→ **INFORMATION PROVIDED**:
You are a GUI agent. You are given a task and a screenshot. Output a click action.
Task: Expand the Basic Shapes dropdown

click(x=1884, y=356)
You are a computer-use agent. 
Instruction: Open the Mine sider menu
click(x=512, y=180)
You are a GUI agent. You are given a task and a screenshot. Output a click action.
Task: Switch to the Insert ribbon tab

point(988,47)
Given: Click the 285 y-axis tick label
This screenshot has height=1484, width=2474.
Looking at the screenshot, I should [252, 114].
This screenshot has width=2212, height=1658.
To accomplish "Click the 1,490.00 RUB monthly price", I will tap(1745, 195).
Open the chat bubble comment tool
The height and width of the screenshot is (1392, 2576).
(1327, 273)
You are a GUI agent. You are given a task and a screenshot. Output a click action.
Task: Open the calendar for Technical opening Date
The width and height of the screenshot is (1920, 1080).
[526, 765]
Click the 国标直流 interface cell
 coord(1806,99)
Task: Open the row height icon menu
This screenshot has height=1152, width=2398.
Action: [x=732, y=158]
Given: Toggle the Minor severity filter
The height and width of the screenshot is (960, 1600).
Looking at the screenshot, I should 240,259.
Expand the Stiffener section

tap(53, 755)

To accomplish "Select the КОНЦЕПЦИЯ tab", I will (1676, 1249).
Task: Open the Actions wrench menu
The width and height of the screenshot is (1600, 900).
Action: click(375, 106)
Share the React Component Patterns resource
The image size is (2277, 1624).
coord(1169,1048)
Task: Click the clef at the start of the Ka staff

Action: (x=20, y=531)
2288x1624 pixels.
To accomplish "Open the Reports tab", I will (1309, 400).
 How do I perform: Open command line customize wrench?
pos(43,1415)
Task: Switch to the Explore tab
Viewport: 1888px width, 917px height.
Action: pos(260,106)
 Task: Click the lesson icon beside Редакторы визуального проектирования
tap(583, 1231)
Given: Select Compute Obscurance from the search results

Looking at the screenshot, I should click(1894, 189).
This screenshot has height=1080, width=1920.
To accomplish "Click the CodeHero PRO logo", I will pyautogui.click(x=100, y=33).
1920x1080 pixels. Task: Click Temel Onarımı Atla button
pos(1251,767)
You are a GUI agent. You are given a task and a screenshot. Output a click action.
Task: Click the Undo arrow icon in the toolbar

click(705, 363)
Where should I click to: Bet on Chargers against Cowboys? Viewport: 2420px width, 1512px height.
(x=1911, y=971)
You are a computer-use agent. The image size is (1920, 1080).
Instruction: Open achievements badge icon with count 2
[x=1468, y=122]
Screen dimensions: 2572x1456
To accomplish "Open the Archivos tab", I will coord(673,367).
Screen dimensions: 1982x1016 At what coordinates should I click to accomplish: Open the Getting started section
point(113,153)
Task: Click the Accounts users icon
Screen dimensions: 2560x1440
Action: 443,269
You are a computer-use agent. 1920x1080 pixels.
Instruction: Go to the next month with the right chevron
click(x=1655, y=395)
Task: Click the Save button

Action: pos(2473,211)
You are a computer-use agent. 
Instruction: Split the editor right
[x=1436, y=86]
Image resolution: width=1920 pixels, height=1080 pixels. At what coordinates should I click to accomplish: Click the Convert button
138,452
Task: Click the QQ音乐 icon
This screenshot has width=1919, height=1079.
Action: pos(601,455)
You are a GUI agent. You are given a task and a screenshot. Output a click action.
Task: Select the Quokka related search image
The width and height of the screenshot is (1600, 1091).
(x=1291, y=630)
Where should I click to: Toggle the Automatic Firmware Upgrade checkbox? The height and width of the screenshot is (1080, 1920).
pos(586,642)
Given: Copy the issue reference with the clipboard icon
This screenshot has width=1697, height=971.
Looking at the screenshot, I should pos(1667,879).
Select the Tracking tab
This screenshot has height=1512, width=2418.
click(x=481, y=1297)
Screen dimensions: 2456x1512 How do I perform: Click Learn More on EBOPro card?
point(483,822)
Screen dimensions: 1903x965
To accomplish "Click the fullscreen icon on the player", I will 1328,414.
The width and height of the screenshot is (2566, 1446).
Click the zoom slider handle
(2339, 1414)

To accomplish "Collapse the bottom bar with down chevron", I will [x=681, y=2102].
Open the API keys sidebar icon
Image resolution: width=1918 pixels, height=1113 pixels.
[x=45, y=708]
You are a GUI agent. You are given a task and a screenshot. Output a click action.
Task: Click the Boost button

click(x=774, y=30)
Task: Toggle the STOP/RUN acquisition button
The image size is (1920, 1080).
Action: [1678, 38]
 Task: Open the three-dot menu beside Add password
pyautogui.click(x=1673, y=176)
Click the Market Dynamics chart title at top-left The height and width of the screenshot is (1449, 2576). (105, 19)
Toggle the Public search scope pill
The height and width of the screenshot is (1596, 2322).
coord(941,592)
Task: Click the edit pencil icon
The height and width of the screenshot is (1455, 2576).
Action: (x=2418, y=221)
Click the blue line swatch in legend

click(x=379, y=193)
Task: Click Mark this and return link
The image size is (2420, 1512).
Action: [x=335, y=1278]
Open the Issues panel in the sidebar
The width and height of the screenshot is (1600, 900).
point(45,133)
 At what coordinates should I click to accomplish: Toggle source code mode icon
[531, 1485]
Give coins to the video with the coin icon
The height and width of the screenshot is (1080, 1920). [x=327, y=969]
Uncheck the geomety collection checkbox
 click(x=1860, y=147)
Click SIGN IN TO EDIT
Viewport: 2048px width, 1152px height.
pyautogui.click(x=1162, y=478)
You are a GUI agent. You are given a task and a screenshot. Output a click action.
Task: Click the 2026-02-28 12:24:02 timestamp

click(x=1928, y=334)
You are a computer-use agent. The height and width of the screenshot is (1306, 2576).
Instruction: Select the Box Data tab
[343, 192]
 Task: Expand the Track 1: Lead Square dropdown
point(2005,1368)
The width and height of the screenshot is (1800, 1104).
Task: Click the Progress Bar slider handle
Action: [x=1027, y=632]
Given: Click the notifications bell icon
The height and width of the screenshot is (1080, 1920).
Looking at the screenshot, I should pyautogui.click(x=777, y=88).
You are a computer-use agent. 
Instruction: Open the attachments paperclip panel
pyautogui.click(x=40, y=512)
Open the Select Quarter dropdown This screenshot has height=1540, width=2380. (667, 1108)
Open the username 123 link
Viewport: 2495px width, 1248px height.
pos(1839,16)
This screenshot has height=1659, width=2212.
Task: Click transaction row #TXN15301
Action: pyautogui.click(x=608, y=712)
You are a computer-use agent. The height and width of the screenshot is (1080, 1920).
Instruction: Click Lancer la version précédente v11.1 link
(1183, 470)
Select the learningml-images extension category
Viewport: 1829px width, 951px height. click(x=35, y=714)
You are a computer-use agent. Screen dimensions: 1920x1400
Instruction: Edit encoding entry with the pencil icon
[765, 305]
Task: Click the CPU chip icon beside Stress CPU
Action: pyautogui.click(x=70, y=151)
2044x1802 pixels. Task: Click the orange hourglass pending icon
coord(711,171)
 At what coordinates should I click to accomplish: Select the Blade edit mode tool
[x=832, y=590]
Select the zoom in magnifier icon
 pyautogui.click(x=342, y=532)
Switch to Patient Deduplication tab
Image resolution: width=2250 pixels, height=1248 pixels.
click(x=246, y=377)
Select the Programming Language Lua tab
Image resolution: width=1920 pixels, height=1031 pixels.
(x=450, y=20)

→ **EXERCISE**: Everything above from the line containing "Task: Expand the Basic Shapes dropdown" down to the line containing "Task: Switch to the Explore tab" should be copied exactly, both end lines included, and nothing else.

→ **EXPECTED ANSWER**:
Task: Expand the Basic Shapes dropdown

click(x=1884, y=356)
You are a computer-use agent. 
Instruction: Open the Mine sider menu
click(x=512, y=180)
You are a GUI agent. You are given a task and a screenshot. Output a click action.
Task: Switch to the Insert ribbon tab

point(988,47)
Given: Click the 285 y-axis tick label
This screenshot has height=1484, width=2474.
Looking at the screenshot, I should [252, 114].
This screenshot has width=2212, height=1658.
To accomplish "Click the 1,490.00 RUB monthly price", I will tap(1745, 195).
Open the chat bubble comment tool
The height and width of the screenshot is (1392, 2576).
(1327, 273)
You are a GUI agent. You are given a task and a screenshot. Output a click action.
Task: Open the calendar for Technical opening Date
The width and height of the screenshot is (1920, 1080).
[526, 765]
Click the 国标直流 interface cell
 coord(1806,99)
Task: Open the row height icon menu
This screenshot has height=1152, width=2398.
Action: [x=732, y=158]
Given: Toggle the Minor severity filter
The height and width of the screenshot is (960, 1600).
Looking at the screenshot, I should 240,259.
Expand the Stiffener section

tap(53, 755)

To accomplish "Select the КОНЦЕПЦИЯ tab", I will (1676, 1249).
Task: Open the Actions wrench menu
The width and height of the screenshot is (1600, 900).
Action: click(375, 106)
Share the React Component Patterns resource
The image size is (2277, 1624).
coord(1169,1048)
Task: Click the clef at the start of the Ka staff

Action: (x=20, y=531)
2288x1624 pixels.
To accomplish "Open the Reports tab", I will (1309, 400).
 How do I perform: Open command line customize wrench?
pos(43,1415)
Task: Switch to the Explore tab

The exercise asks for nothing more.